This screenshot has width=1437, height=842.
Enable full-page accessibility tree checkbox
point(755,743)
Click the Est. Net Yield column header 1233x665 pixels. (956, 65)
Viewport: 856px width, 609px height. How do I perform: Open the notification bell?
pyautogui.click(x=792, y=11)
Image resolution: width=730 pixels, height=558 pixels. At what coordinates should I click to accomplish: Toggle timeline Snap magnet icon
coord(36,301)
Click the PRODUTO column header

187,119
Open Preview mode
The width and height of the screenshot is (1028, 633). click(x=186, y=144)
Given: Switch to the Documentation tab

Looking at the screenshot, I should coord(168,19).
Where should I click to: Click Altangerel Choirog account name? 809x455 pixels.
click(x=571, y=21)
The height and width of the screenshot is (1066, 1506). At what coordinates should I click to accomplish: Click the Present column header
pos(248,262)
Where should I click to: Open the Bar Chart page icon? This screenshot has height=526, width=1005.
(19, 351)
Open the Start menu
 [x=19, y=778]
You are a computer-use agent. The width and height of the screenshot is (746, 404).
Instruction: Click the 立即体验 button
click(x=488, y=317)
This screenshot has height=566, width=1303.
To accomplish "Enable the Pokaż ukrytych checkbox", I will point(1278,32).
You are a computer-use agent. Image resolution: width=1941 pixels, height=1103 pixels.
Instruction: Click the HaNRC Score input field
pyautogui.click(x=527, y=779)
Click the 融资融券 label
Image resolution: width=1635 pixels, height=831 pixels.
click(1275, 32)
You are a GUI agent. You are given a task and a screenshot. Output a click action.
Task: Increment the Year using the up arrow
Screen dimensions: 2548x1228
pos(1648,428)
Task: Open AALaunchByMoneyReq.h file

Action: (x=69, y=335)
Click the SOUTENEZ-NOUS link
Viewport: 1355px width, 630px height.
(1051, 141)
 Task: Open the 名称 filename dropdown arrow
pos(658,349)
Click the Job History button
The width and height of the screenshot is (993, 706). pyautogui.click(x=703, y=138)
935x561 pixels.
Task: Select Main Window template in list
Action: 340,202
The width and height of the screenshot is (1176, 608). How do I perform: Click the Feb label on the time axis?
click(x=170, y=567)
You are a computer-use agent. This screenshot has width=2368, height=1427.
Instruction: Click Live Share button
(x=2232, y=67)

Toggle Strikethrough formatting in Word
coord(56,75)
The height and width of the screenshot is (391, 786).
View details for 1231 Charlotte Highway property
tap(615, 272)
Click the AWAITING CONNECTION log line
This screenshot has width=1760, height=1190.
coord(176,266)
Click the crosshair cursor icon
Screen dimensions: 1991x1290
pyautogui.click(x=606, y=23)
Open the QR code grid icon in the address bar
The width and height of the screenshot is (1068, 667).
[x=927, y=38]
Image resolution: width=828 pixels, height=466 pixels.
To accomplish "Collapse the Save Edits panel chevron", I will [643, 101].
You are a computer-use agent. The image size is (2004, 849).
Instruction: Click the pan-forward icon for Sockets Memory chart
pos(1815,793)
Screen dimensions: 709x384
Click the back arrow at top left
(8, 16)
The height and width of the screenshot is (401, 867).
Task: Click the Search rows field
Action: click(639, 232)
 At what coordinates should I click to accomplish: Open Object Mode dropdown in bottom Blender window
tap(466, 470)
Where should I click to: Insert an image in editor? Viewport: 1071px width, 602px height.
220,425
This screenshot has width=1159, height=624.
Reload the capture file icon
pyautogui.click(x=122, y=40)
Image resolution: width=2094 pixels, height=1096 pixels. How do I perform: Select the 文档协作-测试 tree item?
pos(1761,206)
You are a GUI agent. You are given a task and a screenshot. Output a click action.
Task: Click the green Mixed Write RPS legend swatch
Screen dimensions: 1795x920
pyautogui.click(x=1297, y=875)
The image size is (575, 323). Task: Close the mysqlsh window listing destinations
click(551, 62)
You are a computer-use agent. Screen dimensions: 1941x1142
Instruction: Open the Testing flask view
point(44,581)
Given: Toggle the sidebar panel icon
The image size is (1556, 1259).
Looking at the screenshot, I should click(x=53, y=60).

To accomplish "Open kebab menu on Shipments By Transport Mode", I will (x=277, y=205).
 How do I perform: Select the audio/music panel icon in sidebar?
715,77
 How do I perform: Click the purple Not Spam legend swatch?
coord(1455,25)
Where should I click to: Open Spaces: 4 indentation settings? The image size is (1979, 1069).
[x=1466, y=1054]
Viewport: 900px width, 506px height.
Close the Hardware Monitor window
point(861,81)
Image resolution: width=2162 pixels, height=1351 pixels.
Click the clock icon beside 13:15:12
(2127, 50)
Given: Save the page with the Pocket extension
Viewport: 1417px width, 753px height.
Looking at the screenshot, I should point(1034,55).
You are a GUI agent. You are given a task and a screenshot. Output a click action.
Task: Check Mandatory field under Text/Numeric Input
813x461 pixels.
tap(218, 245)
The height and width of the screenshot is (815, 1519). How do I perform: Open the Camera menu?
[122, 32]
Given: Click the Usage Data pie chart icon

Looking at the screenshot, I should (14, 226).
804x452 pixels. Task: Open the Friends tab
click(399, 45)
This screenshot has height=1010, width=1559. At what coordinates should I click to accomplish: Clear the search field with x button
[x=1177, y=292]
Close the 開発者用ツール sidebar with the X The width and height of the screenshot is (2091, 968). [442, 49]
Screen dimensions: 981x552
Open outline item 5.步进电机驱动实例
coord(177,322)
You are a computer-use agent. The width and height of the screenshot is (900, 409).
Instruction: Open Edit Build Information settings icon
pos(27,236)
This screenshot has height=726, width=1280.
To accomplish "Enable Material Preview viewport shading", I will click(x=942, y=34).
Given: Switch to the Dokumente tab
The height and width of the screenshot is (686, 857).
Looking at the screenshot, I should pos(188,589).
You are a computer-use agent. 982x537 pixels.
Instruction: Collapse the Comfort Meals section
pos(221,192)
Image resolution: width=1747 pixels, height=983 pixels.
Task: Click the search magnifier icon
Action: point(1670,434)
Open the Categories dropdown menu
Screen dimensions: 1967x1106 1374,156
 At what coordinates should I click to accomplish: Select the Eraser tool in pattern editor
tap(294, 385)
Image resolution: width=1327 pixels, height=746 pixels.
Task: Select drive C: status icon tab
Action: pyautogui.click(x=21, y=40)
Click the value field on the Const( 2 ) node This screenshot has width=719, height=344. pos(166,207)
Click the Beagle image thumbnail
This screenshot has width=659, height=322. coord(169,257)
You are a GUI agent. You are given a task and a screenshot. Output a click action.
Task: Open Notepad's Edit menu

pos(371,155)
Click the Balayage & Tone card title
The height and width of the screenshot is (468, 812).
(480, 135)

Your assignment:
Look above for the line containing "This screenshot has height=1010, width=1559." and the line containing "You are a computer-use agent. 982x537 pixels.". Transcribe both, with the lines between them, exactly.

Exercise solution:
This screenshot has height=1010, width=1559. At what coordinates should I click to accomplish: Clear the search field with x button
[x=1177, y=292]
Close the 開発者用ツール sidebar with the X The width and height of the screenshot is (2091, 968). [442, 49]
Screen dimensions: 981x552
Open outline item 5.步进电机驱动实例
coord(177,322)
You are a computer-use agent. The width and height of the screenshot is (900, 409).
Instruction: Open Edit Build Information settings icon
pos(27,236)
This screenshot has height=726, width=1280.
To accomplish "Enable Material Preview viewport shading", I will click(x=942, y=34).
Given: Switch to the Dokumente tab
The height and width of the screenshot is (686, 857).
Looking at the screenshot, I should pos(188,589).
You are a computer-use agent. 982x537 pixels.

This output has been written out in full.